DATA EXCERPTS
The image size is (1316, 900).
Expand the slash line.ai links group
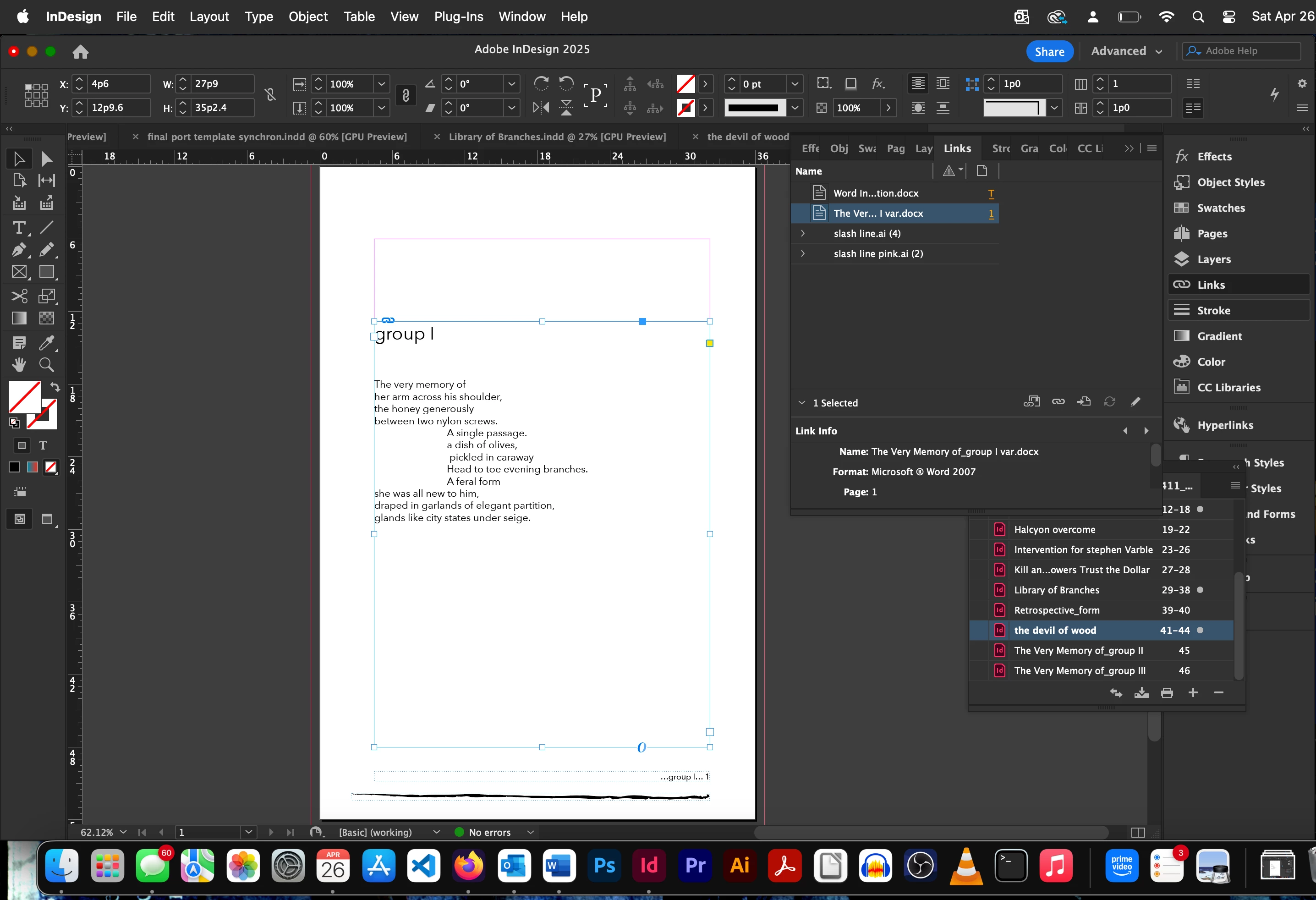(x=802, y=233)
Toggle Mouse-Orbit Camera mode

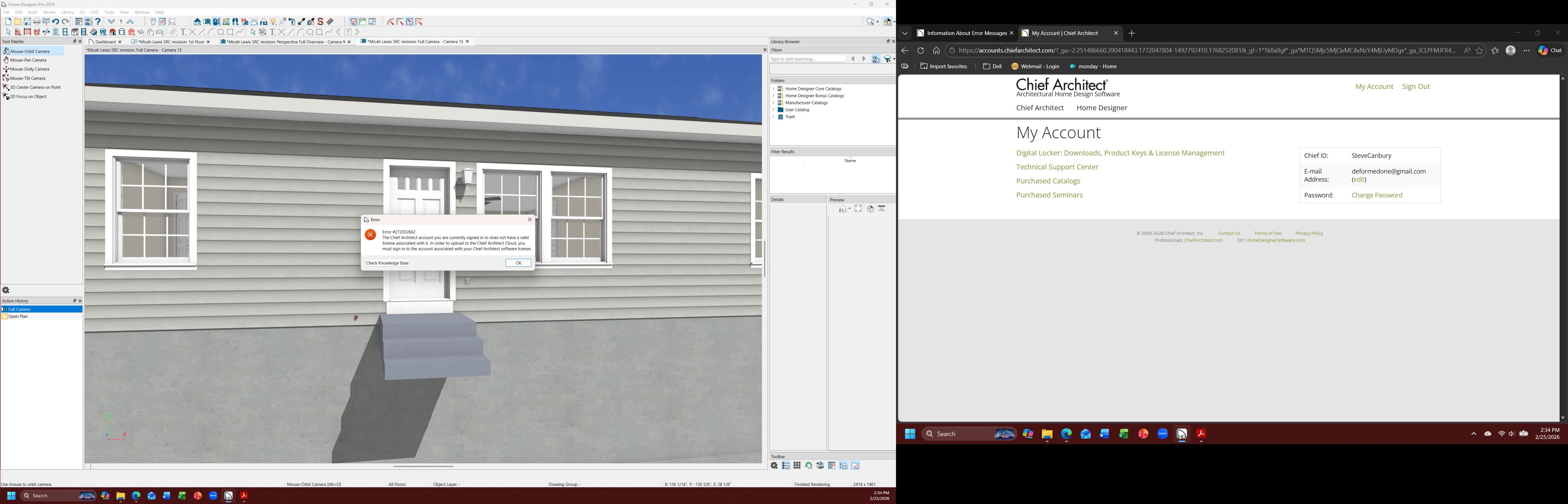pyautogui.click(x=29, y=51)
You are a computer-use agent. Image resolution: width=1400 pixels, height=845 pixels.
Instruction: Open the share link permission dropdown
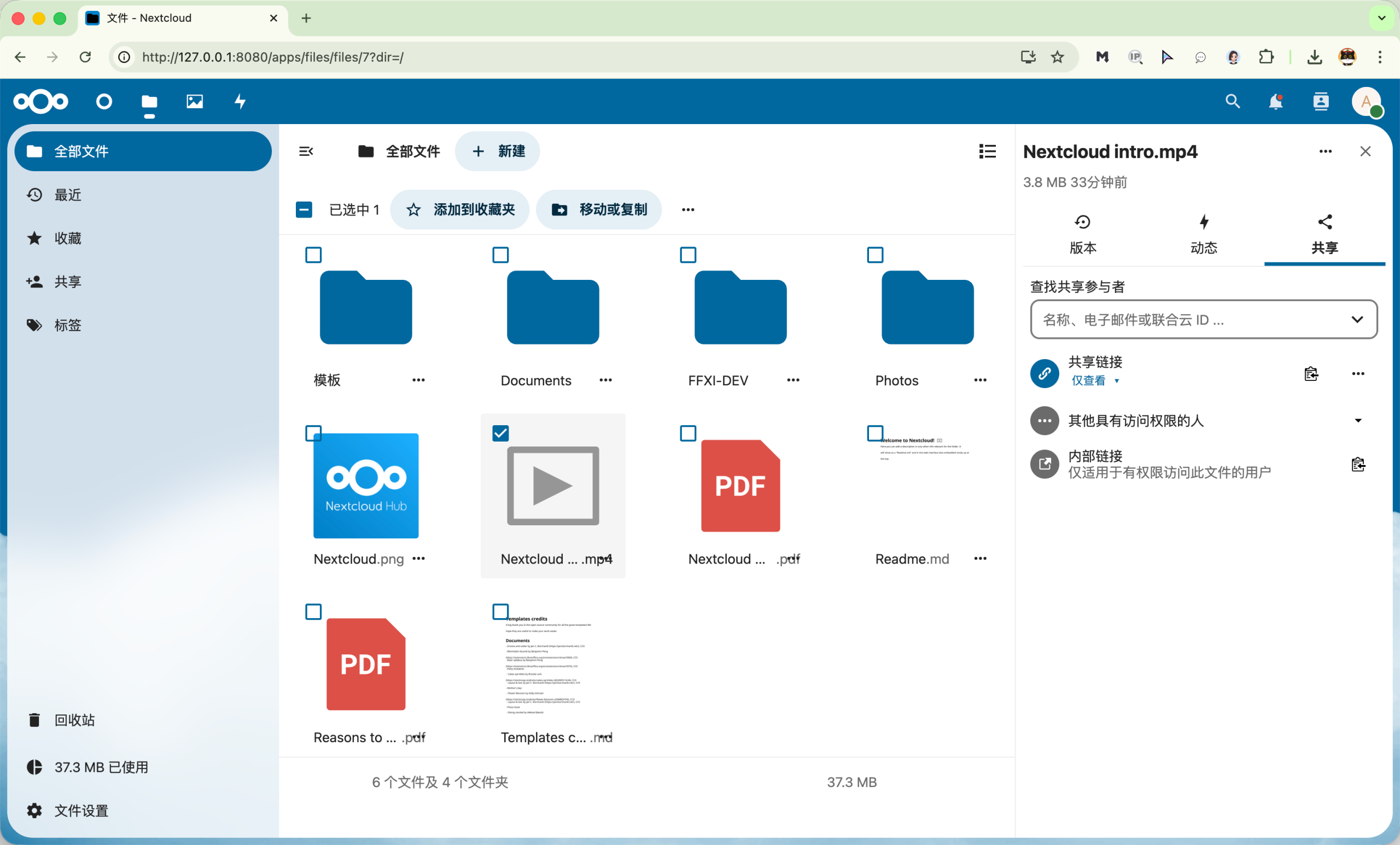[x=1095, y=380]
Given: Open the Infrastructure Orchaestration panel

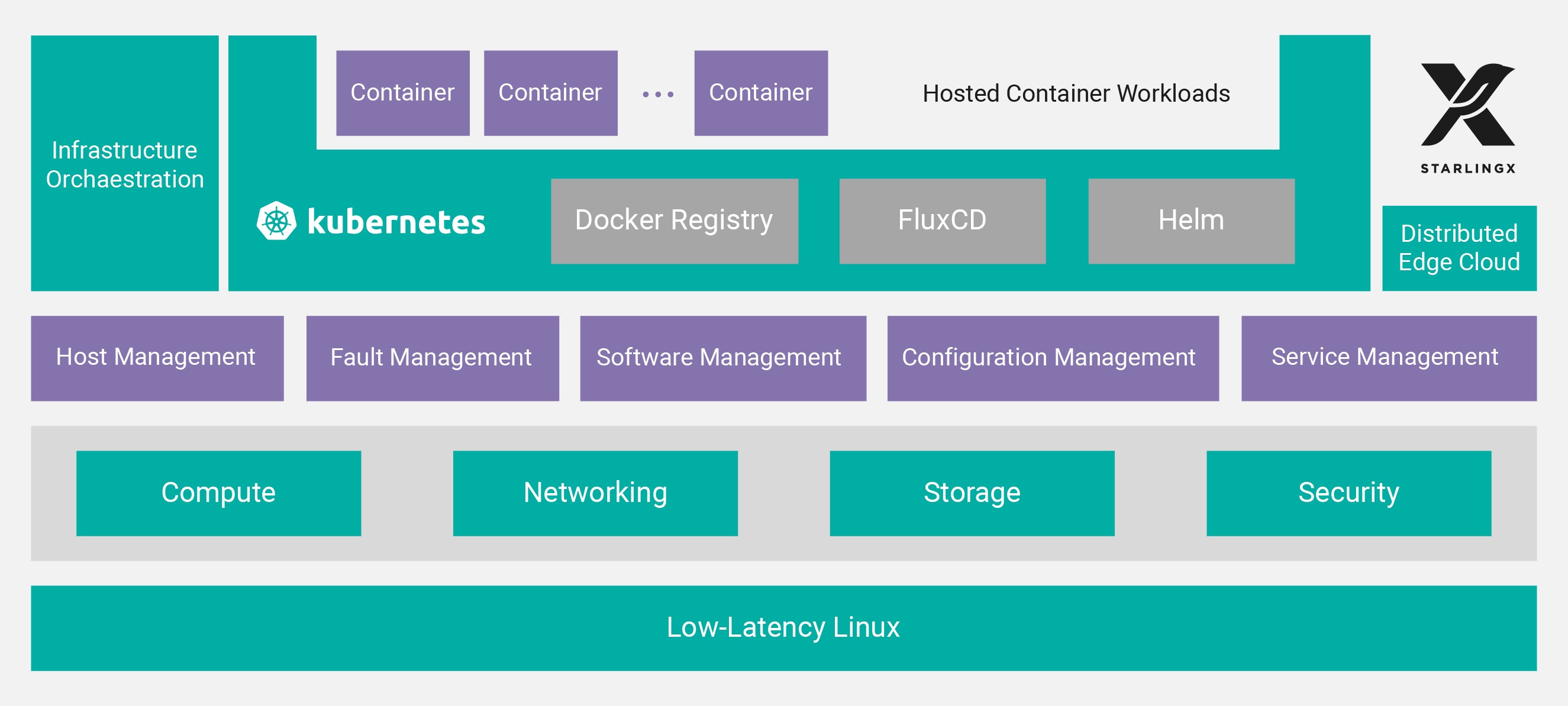Looking at the screenshot, I should [x=125, y=163].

AIM OF THE EXERCISE
Everything from the line containing "Instruction: Open the" to the last line of the listing above is to be written out exactly, except the pictures, and nothing else.

RESULT BELOW
Instruction: Open the share link permission dropdown
[x=1095, y=380]
Given: Open the Infrastructure Orchaestration panel

Looking at the screenshot, I should [x=125, y=163].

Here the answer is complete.